Data collection closely ties into the need for agencies to improve their communication and engagement with customers. In fact, interacting with customers is necessary when desiring to better deliver customer-centered services because you need to understand your customer. You should be reaching out to customers to get their input about what their expectations are early on and it should continue to be an ongoing process. Conrad shared the success of the U.S. Citizenship and Immigration Services and TSA, in which they have fairly robust interactions with their customers through social media and in-person meetings. This helps them ensure they are meeting customers’ needs as they develop new products and services.
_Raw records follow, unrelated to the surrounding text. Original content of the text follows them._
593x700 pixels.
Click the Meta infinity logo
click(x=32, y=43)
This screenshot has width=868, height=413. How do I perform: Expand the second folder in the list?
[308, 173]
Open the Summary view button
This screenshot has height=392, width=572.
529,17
Lastly, agencies should make sure they are recruiting employees who can and want to improve government’s customer service outlook. Therefore, agencies’ workforce management is essential for the long-term success of customer service initiatives. You don’t want to end up in a situation where you have somebody in a policy office designing or developing policy, but doesn’t have enough customer intimacy to know how implementing that policy may in fact create a poor customer experience, Conrad pointed out. She highlighted an example from the report that shows how agencies can go about hiring employees who have that customer-centered focus. Carolyn Colvin, Commissioner of Social Security, shared that they have a process called “meet and deal,” where they assess the ability of candidates to effectively engage with customers through role play exercises.
Good customer experiences help agencies more effectively deliver their mission, which makes this “really everybody’s responsibility. It needs to start at the top and be infused throughout government so that everyone feels committed to serving customers as well as possible,” Conrad said.